Here are some things I've tried. First, for the special case $u=0$, the series is a geometric series and the result is
$$ f(x,0,v) = \frac{x}{1-x-v^2}. $$
In general, it's possible to factor the denominator in $c_n$ as follows
$$ c_n = \frac{1}{\left(\prod_{j=1}^n \left[1+v+\tfrac{j}{n}u\right]\right) \left(\prod_{j=1}^n \left[1-v-\tfrac{j}{n}u\right]\right)} . $$
Not really sure if this factorization is useful, but Mathematica does something similar and immediately puts $c_n$ in the form
$$ c_n = \frac{(-1)^n \left(\tfrac{n}{u}\right)^{(2n)}}{\left(1+\tfrac{(v+1)n}{u}\right)_n \left(1+\tfrac{(v-1)n}{u}\right)_n} $$ where $(\cdot)_n$ is a Pochhammer symbol (rising factorial). This form has some appealing symmetry, but Mathematica is unable to complete the sum.

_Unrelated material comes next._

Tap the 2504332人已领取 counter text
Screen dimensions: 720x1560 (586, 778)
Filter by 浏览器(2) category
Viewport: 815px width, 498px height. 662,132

Finally, here are some potentially-related problems:
- Trying to prove that $\sum_{j=2}^\infty \prod_{k=1}^j \frac{2 k}{j+k-1} = \pi$
- On the closed form for $\sum_{m=0}^\infty \prod_{n=1}^m\frac{n}{4n-1}$
- Infinite Series $\sum\limits_{n=1}^{\infty}\frac{1}{\prod\limits_{k=1}^{m}(n+k)}$
- Closed form of series with factorial-squared denominator?
- Infinite series with a rising factorial?